Leave a Reply Cancel reply

Your email address will not be published. Required fields are marked *

Your Trusted Source for Accurate and Timely Updates!

Our commitment to accuracy, impartiality, and delivering breaking news as it happens has earned us the trust of a vast audience. Stay ahead with real-time updates on the latest events, trends.
FacebookLike
TwitterFollow
InstagramFollow
YoutubeSubscribe
LinkedInFollow
MediumFollow
- Advertisement -
Ad image

Popular Posts

NTT DATA and Ericsson move to industrialize private 5G and edge AI deployments

NTT DATA and Ericsson are accelerating enterprise personal 5G and edge AI use instances with…

March 13, 2026

Oracle’s cloud strategy an increasingly risky bet

Nevertheless, he identified, “theatre is just not supply. What Oracle served was much less a…

October 30, 2025

AI Driving Significant Global Data Center Growth in 2024

Electronic mail Signal Up For Our Free Weekly Publication A brand new report from CBRE…

July 7, 2024

JUPITER supercomputer propels Europe into the exascale era

Europe has formally entered the worldwide league of high-performance computing with the inauguration of the…

September 6, 2025

Latent AI and Carahsoft team up to boost tactical edge AI for U.S. agencies

Latent AI, a frontrunner in edge AI options, and Carahsoft have partnered to speed up…

March 24, 2025

You Might Also Like

As cyber-attacks become more and more sophisticated, cybersecurity must adopt a zero trust policy- verify, validify and authenticate at every step.

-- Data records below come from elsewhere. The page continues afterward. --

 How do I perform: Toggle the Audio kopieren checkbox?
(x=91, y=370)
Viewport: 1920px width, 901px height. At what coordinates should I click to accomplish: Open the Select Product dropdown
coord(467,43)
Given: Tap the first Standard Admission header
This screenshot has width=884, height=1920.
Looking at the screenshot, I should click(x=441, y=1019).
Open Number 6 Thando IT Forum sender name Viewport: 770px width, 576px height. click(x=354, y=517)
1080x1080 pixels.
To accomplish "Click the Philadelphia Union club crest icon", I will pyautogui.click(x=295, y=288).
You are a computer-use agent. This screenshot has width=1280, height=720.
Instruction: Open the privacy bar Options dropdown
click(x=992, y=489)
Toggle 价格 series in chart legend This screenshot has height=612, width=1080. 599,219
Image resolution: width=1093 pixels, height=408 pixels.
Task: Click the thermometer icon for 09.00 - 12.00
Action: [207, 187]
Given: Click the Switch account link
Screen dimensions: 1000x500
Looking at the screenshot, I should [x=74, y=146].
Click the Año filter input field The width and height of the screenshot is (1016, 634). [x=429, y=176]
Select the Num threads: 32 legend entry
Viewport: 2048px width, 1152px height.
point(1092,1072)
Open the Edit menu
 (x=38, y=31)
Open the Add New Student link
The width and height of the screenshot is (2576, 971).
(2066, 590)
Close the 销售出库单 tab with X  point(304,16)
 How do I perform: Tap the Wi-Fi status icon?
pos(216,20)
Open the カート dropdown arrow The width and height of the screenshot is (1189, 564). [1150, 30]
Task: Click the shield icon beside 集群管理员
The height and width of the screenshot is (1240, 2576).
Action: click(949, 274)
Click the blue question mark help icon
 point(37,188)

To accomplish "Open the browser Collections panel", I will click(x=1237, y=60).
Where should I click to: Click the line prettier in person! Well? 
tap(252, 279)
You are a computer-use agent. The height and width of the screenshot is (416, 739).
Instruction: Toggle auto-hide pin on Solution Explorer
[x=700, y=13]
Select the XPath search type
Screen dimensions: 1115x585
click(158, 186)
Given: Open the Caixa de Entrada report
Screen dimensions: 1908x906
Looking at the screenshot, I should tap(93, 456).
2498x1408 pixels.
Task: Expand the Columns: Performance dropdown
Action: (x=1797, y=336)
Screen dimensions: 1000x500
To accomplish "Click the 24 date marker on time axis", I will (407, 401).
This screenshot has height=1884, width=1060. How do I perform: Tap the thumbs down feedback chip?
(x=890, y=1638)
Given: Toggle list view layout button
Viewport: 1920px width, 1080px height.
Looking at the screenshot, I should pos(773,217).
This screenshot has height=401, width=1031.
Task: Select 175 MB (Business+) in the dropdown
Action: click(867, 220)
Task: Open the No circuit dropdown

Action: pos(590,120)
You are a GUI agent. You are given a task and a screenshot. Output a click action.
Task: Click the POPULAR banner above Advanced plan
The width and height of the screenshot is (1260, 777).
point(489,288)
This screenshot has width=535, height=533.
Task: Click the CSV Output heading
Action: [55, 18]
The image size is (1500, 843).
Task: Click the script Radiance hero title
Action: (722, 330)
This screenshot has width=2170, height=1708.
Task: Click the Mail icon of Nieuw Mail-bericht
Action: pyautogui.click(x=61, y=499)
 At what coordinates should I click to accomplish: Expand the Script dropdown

Biometrics can help reduce friction in this process.
Innovations

Biometrics in zero trust architecture: Rebuilding security around identity

By saad
Improved connectivity is transforming daily life in rural Europe with cleaner energy whilst supporting local economies and cutting emissions
Innovations

Smart tech is recharging rural Europe

By saad
A Czech startup is making factory automation easier by letting workers teach robots new tasks through simple demonstrations instead of complex coding, as Anthony King explores
Innovations

Czech startup lets factory workers teach robots by demonstration

By saad
How IH-MIE is accelerating hydrogen mobility across Europe
Innovations

How IH-MIE is accelerating hydrogen mobility across Europe

By saad
Data Center News
Facebook Twitter Youtube Instagram Linkedin

About US

Data Center News: Stay informed on the pulse of data centers. Latest updates, tech trends, and industry insights—all in one place. Elevate your data infrastructure knowledge.

Top Categories
  • Global Market
  • Infrastructure
  • Innovations
  • Investments
Usefull Links
  • Home
  • Contact
  • Privacy Policy
  • Terms & Conditions

© 2024 – datacenternews.tech – All rights reserved

Welcome Back!

Sign in to your account

Lost your password?
We use cookies to ensure that we give you the best experience on our website. If you continue to use this site we will assume that you are happy with it.
You can revoke your consent any time using the Revoke consent button.